= Burdwood Bank =

Undersea bank and channel in the South Atlantic Ocean

The Burdwood Bank, called Namuncurá in Argentina and other countries, is an undersea bank with a prominence of approximately 200 metre, part of the Scotia Arc projecting some 600 km from Cape Horn in the South Atlantic Ocean and located some 200 km south of the Falkland Islands. Argentina claims economic rights over the whole of the bank, while the United Kingdom has designated about half of the bank as part of the Falklands Outer Economic Zone.
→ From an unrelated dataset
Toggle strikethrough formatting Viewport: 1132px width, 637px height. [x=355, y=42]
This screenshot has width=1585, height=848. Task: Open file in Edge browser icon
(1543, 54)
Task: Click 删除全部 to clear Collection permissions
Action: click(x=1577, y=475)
The Burdwood Bank is one of the four morphological features defined by the 200 metre isobath off the coast of southern South America — the other three being the Patagonian Shelf (Argentine Coastal Shelf), Isla de los Estados and the Falkland Islands. It forms a barrier to the northward flow of the Antarctic Circumpolar Current. The bank itself (as defined by the 200 metre isobath) is some 300 km from east to west and some 60 km from north to south. The channel to the west of the bank is about 80 km wide and 400 m deep while the channel to the east of the bank is 130 km wide and has a depth of up to 1800 m deep.

Burdwood Bank was the location of several landslides some three million years ago. This in turn produced tsunami-like events that hit the Falkland Islands on its southern coast. Estimates of the size of the waves vary from up to 40 m at the southern coast and up to 10 m where the capital, Port Stanley, is located.

==Fauna==
Birds in this area include various species of albatrosses and petrels that feed on the banks and waters of Burdwood Bank: black-browed albatross, grey-headed albatross, wandering albatross, Tristan albatross, northern giant petrel, southern giant petrel, chin petrel White, as well as penguins: Magellanic penguin, rockhopper penguin, gentoo penguin, king penguin, and pinnipeds such as sea lions and elephant seals. The Burdwood Bank generates conditions that favor fishing productivity in the area. In the waters surrounding the bank are breeding and spawning sites for many fish species. The species community on the bank is dominated by the small notothenids Patagonotothen guntheri and Patagonian toothfish. There are also very high levels of chlorophyll.